Grilled Chicken & Feta Power Bowl
Grilled Chicken & Feta Power Bowl delivers 71 g of protein for just 10 g net carbs — ready in about 25 minutes. Exactly the kind of meal that makes a high-protein, low-carb week easy to stick to.
Ingredients
- 210 g Chicken breast
- 40 g Feta cheese
- 80 g Mixed salad greens
- 80 g Cucumber
- 60 g Cherry tomatoes
- 6 Kalamata olives
- 1 tbsp Olive oil
- Lemon juice, oregano, salt, to taste
Equipment
- non-stick skillet
- grill pan
Method
- Season the chicken with oregano, salt and pepper and grill or pan-sear ~6-7 min per side until 74C/165F. Rest, then slice.
- Toss greens, cucumber, tomatoes and olives with olive oil and lemon.
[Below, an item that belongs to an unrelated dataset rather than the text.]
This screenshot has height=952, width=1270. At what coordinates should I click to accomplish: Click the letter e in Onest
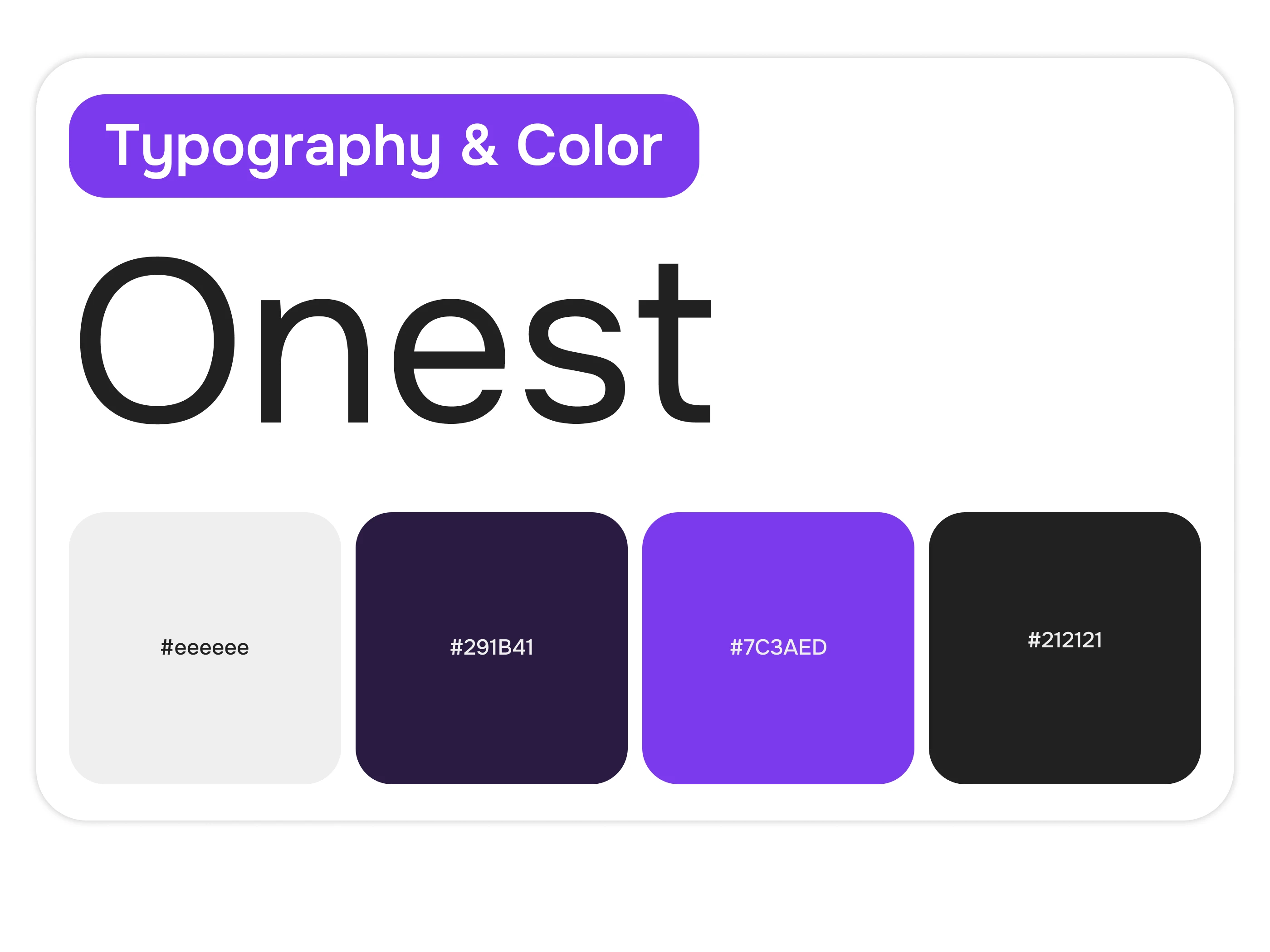point(449,361)
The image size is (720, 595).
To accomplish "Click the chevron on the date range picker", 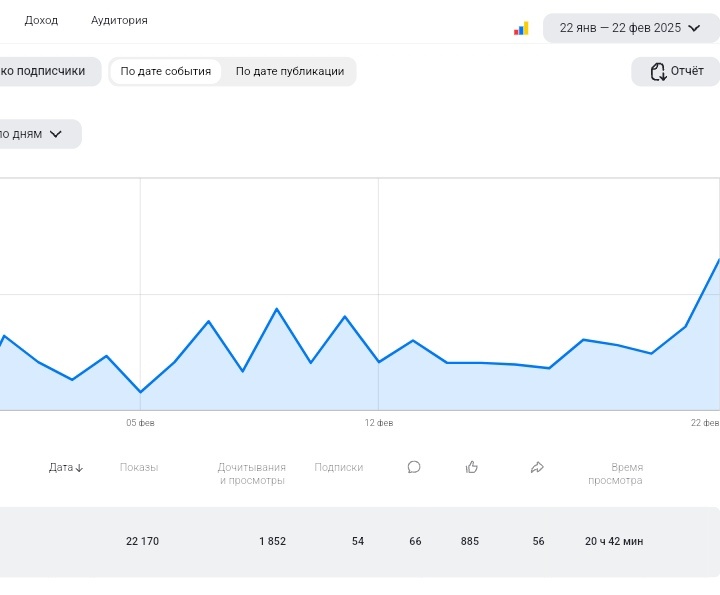I will tap(694, 28).
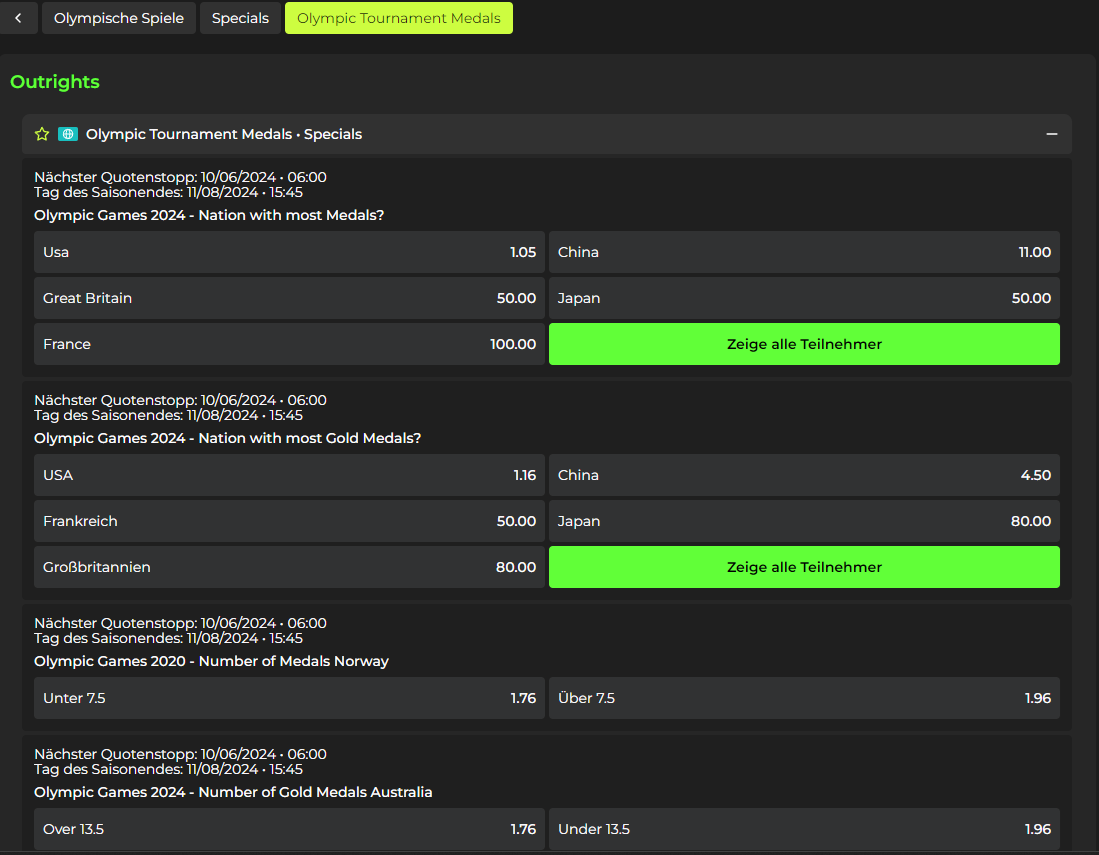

- Top with the sliced chicken and crumbled feta.
Storage & make-ahead
Best assembled fresh. Prep the components up to 2 days ahead, keep chilled, and combine just before eating.
Tip
Cooked-weight chicken (~210 g) does most of the protein work; weigh it after cooking for accuracy.
Dietary swaps
Dairy-free: Feta cheese → vegan feta, or simply omit (for lactose intolerance or a dairy-free diet)
Full nutrition (estimated, per serving): 520 kcal · 71 g protein · 10 g net carbs · 26 g fat (11.5 g sat) · 4 g fiber · 3.5 g sugar · 1210 mg sodium. Allergens: Milk. Macros are realistic estimates from standard food-composition values; brands and portions vary.